Il MOSE rappresenta un’infrastruttura strategica e vitale per la nostra città e a novembre ne abbiamo avuto dimostrazione inequivocabile. Il Mose consiste in 4 barriere, collocate nelle bocche di porto, costituite da 78 paratoie mobili tra loro indipendenti in grado di separare temporaneamente la laguna dal mare. Il Mose può proteggere Venezia e la laguna da maree alte fino a 3 metri e da un innalzamento del livello del mare fino a 60 centimetri nei prossimi 100 anni. Martedì 22, fuori dalle bocche del Lido e di Malamocco, la marea ha superato i 200 centimetri, arrivando a livelli mai raggiunti prima nell’Adriatico.
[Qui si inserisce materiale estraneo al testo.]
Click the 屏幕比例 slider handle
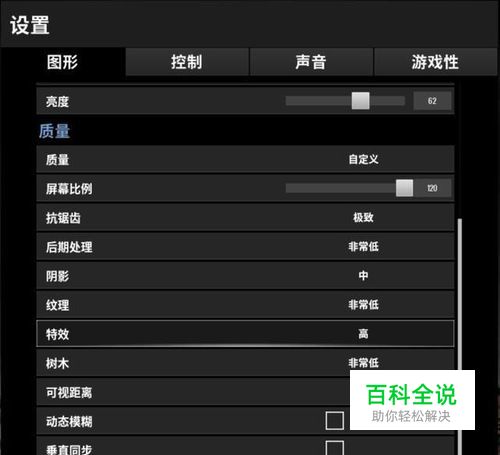This screenshot has height=455, width=500. tap(404, 188)
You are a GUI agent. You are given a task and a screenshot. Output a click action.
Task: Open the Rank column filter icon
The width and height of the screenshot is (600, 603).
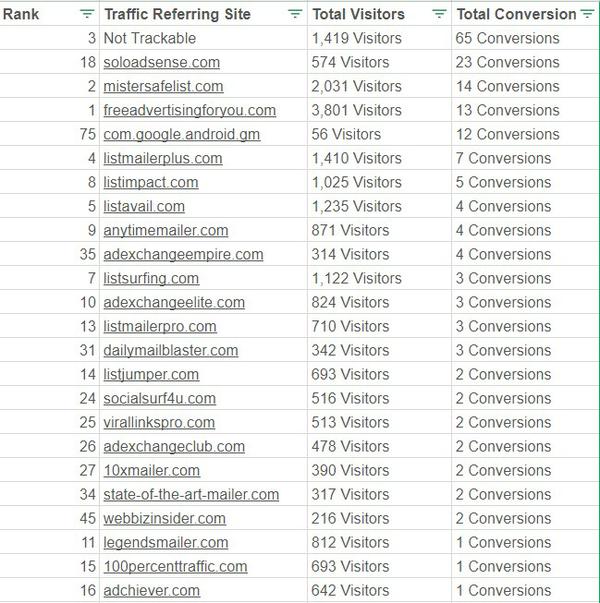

La Piattaforma ISMAR-CNR, che il Centro Maree utilizza per la misurazione del livello del mare a largo di Venezia, ha registrato un picco di 173 cm. Per tutta la settimana abbiamo poi visto livelli importanti tra i 140 e 120 cm, senza mai avere l’acqua alta a San Marco o in altre parti della nostra città. Il Mose è stato attivato per 4 giorni di fila, da martedì 22 a venerdì 25 novembre. Possiamo dire tranquillamente che il Mose ha salvato Venezia da un evento atmosferico che, fino a un paio d’anni fa, avrebbe causato enormi danni al patrimonio storico e alle attività economiche del centro storico, mettendo anche in pericolo l’incolumità di cittadini e visitatori. Gli anni delle polemiche e delle manifestazioni dei comitati per il No, dei centri sociali e di certa parte della sinistra hanno avuto la loro risposta, non demagogica ma dei fatti. L’importanza strategica del MOSE è stata ribadita sabato 19 novembre anche dal Ministro alle Infrastrutture Salvini, a Venezia per l’inaugurazione delle nuove barriere in vetro che proteggeranno la Basilica di San Marco dall’acqua alta. Un altro progetto molto importante perché, e di questo molto spesso non si tiene conto, il MOSE può essere attivato, secondo l’attuale procedura, solo per livelli di marea superiori ai 120-130 cm ma a San Marco l’acqua arriva con una marea di soli 70-75 cm. C’è da considerare che i lavori del Mose non sono ancora del tutto terminati (siamo al 95% del completamento) e tutt’ora siamo in una fase di “collaudo”. La consegna del Mose è prevista per fine 2023. Ora serve coraggio e continuare a investire nelle infrastrutture, dimostrando che si può fare e soprattutto che si può fare nel rispetto dell’ambiente e della comunità.